Johnson had no responsibility for the overthrow of Diem or for the whole background of United States policy from 1945 on. Here is a curious pattern in United States policy. The Americans first of all prevented the French from going back into Indo-China. As a result, the Japanese surrendered their arms to Ho Chi Minh. The Americans then decided that Ho was a Communist, and the French had to fight him when he was established. Precisely the same sort of thing happened with Chiang Kai-shek. The Americans insisted that he should take the Communists into his Government. At a later stage, they reversed their policy. At present, it is American arms that are going to the guerilla forces in Africa. No doubt, at some later stage, there will be another reversal of American policy. Johnson is, however, the architect of the policy of matching manpower in Asia. We follow because the United States has replaced the British Empire as the safeguard and in our minds, at any rate, as the soporific for our fears. Policy has lacked the motive of caring about the people of South Vietnam. Instead, consistently since 1945 we have been involved in a policy of manipulating regimes - a policy of manoeuvring the French into returning and then manipulating, one after another, the regimes that have been established in South Vietnam. There is a prospect of 20 years of war arising out of Lodge's connivance at the destruction of Diem. He not only jeopardised South Vietnam; he jeopardised Laos and Cambodia. The Maoist form of guerilla warfare is ideal for attrition. Guerilla warfare in Malaya involved security forces outnumbering terrorists by 18 to 1) and this was when the British bad the government in its hands and when Malaya's borders were sealed against assistance to the Communists. The extension of Mao's form of warfare can involve the West in endless demands for manpower.

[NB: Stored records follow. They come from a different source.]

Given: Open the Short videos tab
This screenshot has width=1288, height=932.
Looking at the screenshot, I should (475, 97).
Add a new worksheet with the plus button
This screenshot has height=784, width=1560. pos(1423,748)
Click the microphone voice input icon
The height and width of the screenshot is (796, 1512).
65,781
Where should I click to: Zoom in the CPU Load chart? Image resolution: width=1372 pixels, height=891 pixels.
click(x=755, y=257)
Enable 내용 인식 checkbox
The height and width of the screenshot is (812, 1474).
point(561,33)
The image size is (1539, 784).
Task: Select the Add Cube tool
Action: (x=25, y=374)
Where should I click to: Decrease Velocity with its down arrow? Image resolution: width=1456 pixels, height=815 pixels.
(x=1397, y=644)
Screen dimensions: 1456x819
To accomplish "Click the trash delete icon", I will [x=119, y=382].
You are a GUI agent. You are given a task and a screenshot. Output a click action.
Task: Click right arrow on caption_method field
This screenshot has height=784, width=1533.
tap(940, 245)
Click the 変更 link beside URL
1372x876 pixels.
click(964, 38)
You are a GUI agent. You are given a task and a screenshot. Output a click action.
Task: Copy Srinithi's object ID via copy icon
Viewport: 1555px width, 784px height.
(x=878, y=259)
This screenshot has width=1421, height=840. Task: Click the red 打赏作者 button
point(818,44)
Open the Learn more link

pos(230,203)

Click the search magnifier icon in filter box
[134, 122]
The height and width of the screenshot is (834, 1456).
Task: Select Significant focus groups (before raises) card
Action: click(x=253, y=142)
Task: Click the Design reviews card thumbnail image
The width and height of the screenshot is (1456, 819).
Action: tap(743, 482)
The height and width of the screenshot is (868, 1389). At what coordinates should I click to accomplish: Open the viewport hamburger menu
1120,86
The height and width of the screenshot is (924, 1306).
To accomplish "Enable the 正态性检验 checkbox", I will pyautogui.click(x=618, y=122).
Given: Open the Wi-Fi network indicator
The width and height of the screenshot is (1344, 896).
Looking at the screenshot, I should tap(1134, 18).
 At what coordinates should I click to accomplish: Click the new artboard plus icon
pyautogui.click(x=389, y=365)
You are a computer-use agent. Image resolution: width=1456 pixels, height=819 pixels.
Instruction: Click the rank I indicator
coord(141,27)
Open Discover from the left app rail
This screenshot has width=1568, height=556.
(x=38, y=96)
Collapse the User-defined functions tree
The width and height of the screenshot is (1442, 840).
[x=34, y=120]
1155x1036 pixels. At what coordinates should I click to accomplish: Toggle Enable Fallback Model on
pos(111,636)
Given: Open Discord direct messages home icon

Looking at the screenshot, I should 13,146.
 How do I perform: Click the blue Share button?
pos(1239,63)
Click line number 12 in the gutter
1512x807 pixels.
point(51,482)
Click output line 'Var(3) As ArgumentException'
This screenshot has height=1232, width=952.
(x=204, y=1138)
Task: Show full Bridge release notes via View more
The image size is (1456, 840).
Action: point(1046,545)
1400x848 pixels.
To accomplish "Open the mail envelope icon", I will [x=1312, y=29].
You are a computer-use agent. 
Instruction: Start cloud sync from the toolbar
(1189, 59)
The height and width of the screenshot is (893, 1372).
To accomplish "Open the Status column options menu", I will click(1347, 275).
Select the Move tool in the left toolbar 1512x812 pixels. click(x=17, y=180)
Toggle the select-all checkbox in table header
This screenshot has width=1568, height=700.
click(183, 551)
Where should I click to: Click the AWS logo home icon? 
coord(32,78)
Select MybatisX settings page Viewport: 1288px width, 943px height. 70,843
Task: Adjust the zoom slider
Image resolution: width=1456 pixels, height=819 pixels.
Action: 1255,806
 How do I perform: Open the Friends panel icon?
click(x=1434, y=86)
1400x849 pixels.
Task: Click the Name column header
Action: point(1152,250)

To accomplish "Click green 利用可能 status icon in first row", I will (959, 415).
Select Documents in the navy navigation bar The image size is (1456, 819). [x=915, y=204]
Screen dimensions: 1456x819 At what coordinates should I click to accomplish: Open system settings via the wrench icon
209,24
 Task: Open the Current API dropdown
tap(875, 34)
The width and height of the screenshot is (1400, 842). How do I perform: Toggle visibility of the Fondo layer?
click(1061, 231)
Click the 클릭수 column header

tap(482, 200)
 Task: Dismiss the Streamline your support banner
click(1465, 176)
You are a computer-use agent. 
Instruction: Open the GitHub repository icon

I would have liked to deal with the Minister's comment on the nonproliferation treaty. The difficulty that faces us is simply this: Who in the long run will accept the view of certain great powers that, if they possess the nuclear weapon, it is a deterrent but, if others possess it, it is a danger? That is what we are saying to India and to many other nations. The great powers manifest to the whole world that they do not trust' each other and then invite the rest of the world to trust them in the non-proliferation treaty. It is extremely doubtful that countries such as India could be induced to surrender a diplomatic initiative and put themselves under the protection of other powers by denying themselves nuclear weapons. There is nothing for it but to go for a real disarmament, not for a situation in which a selection of powers possess nuclear weapons and another selection do not.